- **Texto propuesto**
+++
BEATO JOSÉ
OLALLO VALDÉS (1820-1889)
Su fiesta se celebra el 12 de Febrero
El 29 de noviembre de 2008, Cuba entera
vibró de entusiasmo. La ciudad de Camagüey, a unos 530 km de La Habana, amaneció
engalanada y miles de cubanos se congregaron en la Plaza de la Libertad para asistir a la
beatificación del religioso hospitalario José Olallo, la primera en Cuba.
En realidad, es el segundo cubano elevado a los altares. El primero fue José López
Piteira, hijo de padres inmigrantes españoles, que permanecieron pocos años en Cuba, y
muy niño volvió a España con sus padres. Se hizo después religioso agustino y murió
mártir, muy joven, en 1936. Fue beatificado en el Vaticano, en 2007, con 497 mártires de
la persecución religiosa desencadenada entre 1934 y 1939. No era conocido en Cuba y sólo
consta por su bautismo. Por ello, para los cubanos, fray Olallo es el primero en todo, por
su popularidad y por ser venerado en la isla como santo.
«Su beatificación es un hito para la Iglesia en Cuba y para todo el pueblo», afirmó el
cardenal Saraiva, enviado especial de Benedicto XVI. «Frente a una cultura materialista
que se va imponiendo y que deja de lado a los débiles y desamparados, aprendamos del
hermano Olallo la virtud de confiar en Dios, de saber amar al prójimo de forma
universal». Y recordó las palabras pronunciadas en esa misma ciudad de Camagüey por
Juan Pablo II el 23 de enero de 1998, en las que destacó de los hijos de la exuberante
tierra caribeña «su espíritu jovial y emprendedor, siempre dispuestos a embarcarse en
proyectos grandes».
+++
- **Explora el material**
**a.** Indica si cada afirmación concuerda con el texto sobre el beato José Olallo. Responde sí o no y cita las palabras del texto que lo deciden. (i) La beatificación de José Olallo se celebró en La Habana. (ii) José López Piteira fue beatificado en el Vaticano en 2007. (iii) El cardenal Saraiva acudió como enviado especial de Juan Pablo II.
**b.** Según el texto sobre el beato José Olallo, ¿en qué fecha pronunció Juan Pablo II sus palabras en Camagüey?
**c.** Continúa el texto sobre el beato José Olallo a partir de su última oración.

- **Datos en bruto**
+++
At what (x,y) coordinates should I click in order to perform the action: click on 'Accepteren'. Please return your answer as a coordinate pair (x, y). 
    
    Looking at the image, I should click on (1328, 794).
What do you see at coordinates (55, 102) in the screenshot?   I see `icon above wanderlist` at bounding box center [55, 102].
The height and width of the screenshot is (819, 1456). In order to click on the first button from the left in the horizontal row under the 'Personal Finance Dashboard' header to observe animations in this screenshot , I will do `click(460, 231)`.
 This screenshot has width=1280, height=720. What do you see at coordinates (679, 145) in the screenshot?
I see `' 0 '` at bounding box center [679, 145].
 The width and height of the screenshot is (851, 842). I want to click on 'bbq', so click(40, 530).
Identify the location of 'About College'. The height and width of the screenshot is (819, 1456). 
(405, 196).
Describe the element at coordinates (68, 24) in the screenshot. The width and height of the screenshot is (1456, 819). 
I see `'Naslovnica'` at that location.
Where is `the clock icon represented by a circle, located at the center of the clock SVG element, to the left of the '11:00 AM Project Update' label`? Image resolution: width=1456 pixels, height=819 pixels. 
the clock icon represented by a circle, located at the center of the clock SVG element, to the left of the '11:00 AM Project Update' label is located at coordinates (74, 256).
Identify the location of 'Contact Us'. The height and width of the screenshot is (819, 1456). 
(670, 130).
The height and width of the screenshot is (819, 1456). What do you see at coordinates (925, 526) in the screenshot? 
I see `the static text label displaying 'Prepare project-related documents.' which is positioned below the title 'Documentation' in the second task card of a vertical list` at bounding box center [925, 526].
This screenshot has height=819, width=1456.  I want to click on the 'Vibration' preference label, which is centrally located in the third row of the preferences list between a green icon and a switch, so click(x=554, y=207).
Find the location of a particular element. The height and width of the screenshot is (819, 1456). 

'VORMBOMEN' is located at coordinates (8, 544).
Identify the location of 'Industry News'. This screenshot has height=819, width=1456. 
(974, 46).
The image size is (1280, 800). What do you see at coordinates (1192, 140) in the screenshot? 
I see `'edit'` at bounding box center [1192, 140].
+++
- **Soluciones**
**a.**
(i) No: «La ciudad de Camagüey, a unos 530 km de La Habana, amaneció engalanada y miles de cubanos se congregaron en la Plaza de la Libertad para asistir a la beatificación del religioso hospitalario José Olallo».
(ii) Sí: «Fue beatificado en el Vaticano, en 2007».
(iii) No: «el cardenal Saraiva, enviado especial de Benedicto XVI».

**b.** El 23 de enero de 1998.

**c.**
José Olallo, nació en 1820 en La Habana, Cuba, vivió 69 años, de los cuales 54 en
Camagüey, embarcado en el mejor proyecto. Allí murió en 1889. Perfecto imitador de su
fundador, el beato Olallo ha sido honrado con los títulos de héroe de la caridad,
apóstol de la caridad, padre de los pobres...
Desde su muerte, y a más de un siglo después, el recuerdo de fray José Olallo Valdés
ha permanecido siempre arraigado en el pueblo camagüeyano, unido a la santidad de su vida
y a la confianza en su intercesión.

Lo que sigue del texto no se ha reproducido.